The effect of the anion size and electronegativity of halide-based anions (Cl^-, Br^-, I^-, and BF₄^-) on the interionic interaction in 1-ethyl-3-methylimidazolium-based ionic liquids (ILs) C₂mim X (X = Cl, Br, I, and BF₄) is studied by a combined approach of experiments (Raman, IR, UV-vis spectroscopy) and quantum chemical calculations. The fingerprint region of the Raman spectra of these C₂mim X ion-pairs provides evidence of the presence of the conformational isomerism in the alkyl chain of the C₂mim⁺ cation. The Raman and IR bands of the imidazolium C₂-H stretch vibration for C₂mim X (X = Cl, Br, I, and BF₄) were noticeably blue-shifted with the systematic change in size of anions and the electronegativity. The observed blue shift in the C₂-H stretch vibration follows the order C₂mim BF₄ > C₂mim I > C₂mim Br > C₂mim Cl, which essentially indicates the strong hydrogen bonding in the C₂mim Cl ion-pair. DFT calculations predict at least four configurations for the cation-anion interaction. On the basis of relative optimized energies and basis-set-superposition-error (BSSE) corrected binding energies for all ion-pair configurations, the most active site for the anion interaction was found at the C₂H position of the cation.

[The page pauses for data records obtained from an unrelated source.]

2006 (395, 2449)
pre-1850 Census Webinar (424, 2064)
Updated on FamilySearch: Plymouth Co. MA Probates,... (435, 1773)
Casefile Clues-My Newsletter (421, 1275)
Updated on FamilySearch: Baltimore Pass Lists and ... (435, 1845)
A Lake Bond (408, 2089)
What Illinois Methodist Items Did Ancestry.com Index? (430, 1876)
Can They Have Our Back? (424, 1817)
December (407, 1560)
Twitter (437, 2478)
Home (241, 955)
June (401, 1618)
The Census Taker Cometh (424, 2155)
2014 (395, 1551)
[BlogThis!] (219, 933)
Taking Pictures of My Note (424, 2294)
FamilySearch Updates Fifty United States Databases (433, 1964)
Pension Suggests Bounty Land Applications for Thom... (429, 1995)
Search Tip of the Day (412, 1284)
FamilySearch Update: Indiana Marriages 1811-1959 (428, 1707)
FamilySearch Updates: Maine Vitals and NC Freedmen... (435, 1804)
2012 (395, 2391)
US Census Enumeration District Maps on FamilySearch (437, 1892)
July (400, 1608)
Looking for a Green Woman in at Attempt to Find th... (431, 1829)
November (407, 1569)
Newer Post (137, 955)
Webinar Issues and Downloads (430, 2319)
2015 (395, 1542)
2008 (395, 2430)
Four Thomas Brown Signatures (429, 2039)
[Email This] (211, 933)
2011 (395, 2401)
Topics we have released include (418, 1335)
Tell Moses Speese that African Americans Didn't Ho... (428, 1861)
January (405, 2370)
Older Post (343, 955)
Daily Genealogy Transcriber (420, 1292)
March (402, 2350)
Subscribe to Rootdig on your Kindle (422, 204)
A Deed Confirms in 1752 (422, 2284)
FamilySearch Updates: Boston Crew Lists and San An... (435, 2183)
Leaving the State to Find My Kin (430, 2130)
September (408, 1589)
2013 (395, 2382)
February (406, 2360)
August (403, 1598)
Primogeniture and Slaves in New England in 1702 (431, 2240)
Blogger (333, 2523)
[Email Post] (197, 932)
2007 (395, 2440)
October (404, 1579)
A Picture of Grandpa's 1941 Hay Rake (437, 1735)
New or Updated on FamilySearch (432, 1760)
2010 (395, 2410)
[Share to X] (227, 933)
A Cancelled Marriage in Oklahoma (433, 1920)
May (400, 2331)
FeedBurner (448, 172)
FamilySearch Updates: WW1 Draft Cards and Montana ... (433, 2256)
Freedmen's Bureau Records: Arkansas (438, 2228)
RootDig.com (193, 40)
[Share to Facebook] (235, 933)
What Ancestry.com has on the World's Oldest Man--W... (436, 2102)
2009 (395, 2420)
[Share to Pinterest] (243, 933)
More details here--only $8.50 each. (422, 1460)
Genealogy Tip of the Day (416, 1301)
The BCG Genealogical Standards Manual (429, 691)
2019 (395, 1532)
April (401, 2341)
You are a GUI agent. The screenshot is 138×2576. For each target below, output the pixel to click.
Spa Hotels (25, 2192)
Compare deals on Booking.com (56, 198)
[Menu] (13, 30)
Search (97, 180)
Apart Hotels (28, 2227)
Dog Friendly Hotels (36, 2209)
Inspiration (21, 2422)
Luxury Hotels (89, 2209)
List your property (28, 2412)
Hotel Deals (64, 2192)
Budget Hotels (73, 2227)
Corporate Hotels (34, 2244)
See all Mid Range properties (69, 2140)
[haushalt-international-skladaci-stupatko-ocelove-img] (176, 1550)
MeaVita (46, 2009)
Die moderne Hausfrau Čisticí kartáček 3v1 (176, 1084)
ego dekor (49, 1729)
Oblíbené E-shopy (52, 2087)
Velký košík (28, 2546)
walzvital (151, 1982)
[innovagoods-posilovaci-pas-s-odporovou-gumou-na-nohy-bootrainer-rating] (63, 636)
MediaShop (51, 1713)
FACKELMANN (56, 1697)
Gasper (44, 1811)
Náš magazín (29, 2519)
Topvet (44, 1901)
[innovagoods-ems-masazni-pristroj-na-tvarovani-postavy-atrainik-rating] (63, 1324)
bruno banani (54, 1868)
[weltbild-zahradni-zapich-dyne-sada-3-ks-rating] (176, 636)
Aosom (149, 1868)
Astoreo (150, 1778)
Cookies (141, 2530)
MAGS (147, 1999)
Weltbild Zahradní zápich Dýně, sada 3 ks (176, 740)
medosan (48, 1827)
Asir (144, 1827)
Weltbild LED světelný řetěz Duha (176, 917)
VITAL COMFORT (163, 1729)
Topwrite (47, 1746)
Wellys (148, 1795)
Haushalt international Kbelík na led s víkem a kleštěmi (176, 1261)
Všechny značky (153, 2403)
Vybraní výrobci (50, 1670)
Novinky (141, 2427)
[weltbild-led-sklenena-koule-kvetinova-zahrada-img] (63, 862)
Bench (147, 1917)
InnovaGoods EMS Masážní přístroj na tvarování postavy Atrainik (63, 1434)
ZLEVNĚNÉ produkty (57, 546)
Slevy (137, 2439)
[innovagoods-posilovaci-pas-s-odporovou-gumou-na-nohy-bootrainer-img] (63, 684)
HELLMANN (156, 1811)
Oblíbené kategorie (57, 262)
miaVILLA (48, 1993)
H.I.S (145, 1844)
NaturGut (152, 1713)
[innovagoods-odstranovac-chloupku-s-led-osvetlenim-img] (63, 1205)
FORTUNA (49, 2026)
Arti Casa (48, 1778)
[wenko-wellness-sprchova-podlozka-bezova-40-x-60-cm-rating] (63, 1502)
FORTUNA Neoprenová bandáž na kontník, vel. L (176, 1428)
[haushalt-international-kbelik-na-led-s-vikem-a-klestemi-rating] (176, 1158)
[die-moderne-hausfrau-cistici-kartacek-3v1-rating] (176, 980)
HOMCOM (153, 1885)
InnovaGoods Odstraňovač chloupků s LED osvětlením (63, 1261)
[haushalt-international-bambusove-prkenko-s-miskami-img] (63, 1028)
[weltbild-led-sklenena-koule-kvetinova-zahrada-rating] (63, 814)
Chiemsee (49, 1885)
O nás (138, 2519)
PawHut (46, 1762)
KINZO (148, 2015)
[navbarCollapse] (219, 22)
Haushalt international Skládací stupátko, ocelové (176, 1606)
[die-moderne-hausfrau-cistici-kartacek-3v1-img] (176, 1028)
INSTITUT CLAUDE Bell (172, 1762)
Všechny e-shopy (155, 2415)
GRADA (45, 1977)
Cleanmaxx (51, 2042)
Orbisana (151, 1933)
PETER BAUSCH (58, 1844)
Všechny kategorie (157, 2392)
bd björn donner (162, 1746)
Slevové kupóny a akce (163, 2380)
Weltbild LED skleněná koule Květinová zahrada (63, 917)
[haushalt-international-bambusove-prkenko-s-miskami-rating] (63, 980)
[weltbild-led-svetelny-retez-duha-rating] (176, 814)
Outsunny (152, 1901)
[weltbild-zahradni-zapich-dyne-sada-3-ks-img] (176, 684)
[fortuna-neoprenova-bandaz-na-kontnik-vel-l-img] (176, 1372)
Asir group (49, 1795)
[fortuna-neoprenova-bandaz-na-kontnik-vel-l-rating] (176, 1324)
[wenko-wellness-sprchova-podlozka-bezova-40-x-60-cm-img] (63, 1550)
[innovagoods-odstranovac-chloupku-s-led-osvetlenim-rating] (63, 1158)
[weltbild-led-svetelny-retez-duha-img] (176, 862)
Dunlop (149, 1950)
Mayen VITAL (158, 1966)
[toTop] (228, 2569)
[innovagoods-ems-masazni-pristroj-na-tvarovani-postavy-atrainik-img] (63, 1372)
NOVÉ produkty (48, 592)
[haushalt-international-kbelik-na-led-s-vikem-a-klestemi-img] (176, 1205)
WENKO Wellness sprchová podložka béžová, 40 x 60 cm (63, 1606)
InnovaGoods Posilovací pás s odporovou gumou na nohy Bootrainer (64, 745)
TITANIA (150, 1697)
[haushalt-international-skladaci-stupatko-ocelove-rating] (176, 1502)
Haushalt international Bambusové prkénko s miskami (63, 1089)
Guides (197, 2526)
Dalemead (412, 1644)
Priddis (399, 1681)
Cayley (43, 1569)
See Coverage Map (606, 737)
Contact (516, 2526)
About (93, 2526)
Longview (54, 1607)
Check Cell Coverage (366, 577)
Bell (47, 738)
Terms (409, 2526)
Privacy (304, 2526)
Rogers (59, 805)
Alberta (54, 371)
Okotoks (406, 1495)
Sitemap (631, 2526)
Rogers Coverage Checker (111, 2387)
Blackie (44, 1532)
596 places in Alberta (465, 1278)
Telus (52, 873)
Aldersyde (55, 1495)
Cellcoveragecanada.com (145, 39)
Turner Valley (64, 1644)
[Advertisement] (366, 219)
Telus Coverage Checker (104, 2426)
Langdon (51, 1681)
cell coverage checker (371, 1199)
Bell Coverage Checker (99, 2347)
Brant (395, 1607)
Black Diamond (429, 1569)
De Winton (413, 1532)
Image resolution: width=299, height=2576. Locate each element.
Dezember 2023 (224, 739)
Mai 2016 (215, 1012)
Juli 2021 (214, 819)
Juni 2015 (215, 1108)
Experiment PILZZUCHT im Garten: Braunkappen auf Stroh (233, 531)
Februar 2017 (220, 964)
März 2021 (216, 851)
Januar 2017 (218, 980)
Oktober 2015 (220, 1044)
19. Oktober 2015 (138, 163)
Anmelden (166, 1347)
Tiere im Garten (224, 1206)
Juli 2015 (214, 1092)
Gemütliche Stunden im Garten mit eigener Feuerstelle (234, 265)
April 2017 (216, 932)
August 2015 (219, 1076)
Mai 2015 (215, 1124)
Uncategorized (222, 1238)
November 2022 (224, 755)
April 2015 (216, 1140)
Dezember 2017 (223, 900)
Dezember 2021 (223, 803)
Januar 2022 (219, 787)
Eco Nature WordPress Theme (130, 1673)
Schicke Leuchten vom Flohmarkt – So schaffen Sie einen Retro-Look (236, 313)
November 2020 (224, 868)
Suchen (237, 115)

Besides information about the C₂H position, our DFT results give insights into the anion interaction with the ethyl and methyl chain of the cation, which was also confirmed experimentally [ Chem. Commun. 2015 , 51 , 3193 ]. The anion interaction at the C₂H site of the cation favors a planar geometry in C₂mim X for X = Cl, Br, and I; however, for BF₄, the system prefers a nonplanar geometry where the anion is located over the imidazolium ring. TD-DFT results were used to analyze the observed UV-vis absorption spectra in a more adequate way giving insights into the electronic structure of the ILs. Overall, a reasonable correlation between the observed and the DFT-predicted results is established.